## INPUT DATA

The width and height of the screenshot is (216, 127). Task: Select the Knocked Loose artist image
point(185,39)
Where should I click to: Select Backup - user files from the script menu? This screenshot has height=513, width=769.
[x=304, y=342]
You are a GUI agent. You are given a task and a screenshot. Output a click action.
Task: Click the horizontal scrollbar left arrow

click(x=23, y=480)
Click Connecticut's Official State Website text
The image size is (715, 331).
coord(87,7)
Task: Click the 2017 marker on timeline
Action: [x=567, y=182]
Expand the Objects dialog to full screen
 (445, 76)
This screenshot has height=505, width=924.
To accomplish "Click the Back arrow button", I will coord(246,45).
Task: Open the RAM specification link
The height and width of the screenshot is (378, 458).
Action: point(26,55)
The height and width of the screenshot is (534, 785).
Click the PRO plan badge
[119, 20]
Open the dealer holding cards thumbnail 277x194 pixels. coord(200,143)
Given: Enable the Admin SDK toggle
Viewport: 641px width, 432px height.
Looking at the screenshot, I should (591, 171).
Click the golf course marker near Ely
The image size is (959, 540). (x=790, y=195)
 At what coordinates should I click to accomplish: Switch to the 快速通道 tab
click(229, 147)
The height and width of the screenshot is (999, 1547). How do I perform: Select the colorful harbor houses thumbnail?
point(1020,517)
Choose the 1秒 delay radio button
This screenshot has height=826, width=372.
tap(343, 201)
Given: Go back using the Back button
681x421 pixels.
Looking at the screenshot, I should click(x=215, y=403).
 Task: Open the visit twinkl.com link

## EXERCISE GOAL
Begin with the line above that has "The height and width of the screenshot is (534, 785)." and continue through the line that has "Given: Go back using the Back button", setting each one down exactly. Stop there.

## ANSWER FOR THE TASK
The height and width of the screenshot is (534, 785).
Click the PRO plan badge
[119, 20]
Open the dealer holding cards thumbnail 277x194 pixels. coord(200,143)
Given: Enable the Admin SDK toggle
Viewport: 641px width, 432px height.
Looking at the screenshot, I should (591, 171).
Click the golf course marker near Ely
The image size is (959, 540). (x=790, y=195)
 At what coordinates should I click to accomplish: Switch to the 快速通道 tab
click(229, 147)
The height and width of the screenshot is (999, 1547). How do I perform: Select the colorful harbor houses thumbnail?
point(1020,517)
Choose the 1秒 delay radio button
This screenshot has height=826, width=372.
tap(343, 201)
Given: Go back using the Back button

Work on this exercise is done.